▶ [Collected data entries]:

▬▬▬▬▬▬

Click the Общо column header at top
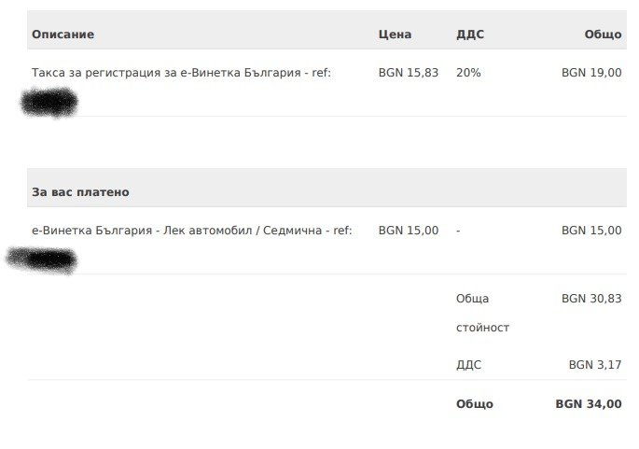click(603, 35)
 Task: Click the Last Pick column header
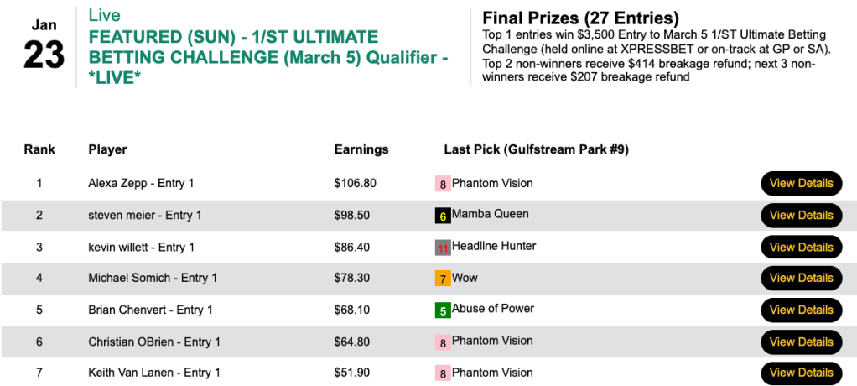[536, 149]
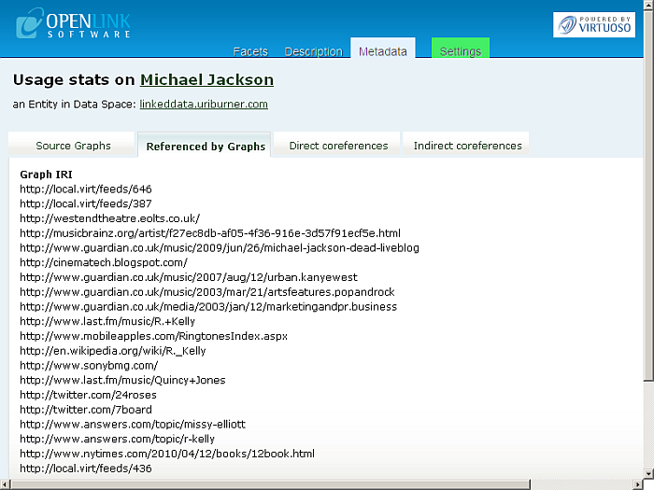Click the last.fm Quincy+Jones graph IRI
Image resolution: width=654 pixels, height=490 pixels.
point(122,381)
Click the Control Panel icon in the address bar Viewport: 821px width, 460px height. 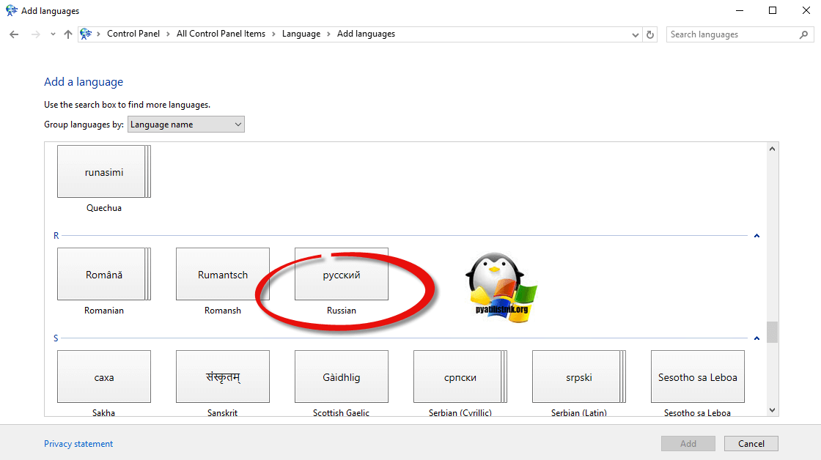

▬▬▬▬▬▬

▶ [PROBLEM DETAILS]: Output the full set of records above without changing a word, and drop the images.

▶ [TASK SOLUTION]:
Click the Общо column header at top
click(603, 35)
 Task: Click the Last Pick column header
[536, 149]
Click the last.fm Quincy+Jones graph IRI
Image resolution: width=654 pixels, height=490 pixels.
point(122,381)
Click the Control Panel icon in the address bar Viewport: 821px width, 460px height. 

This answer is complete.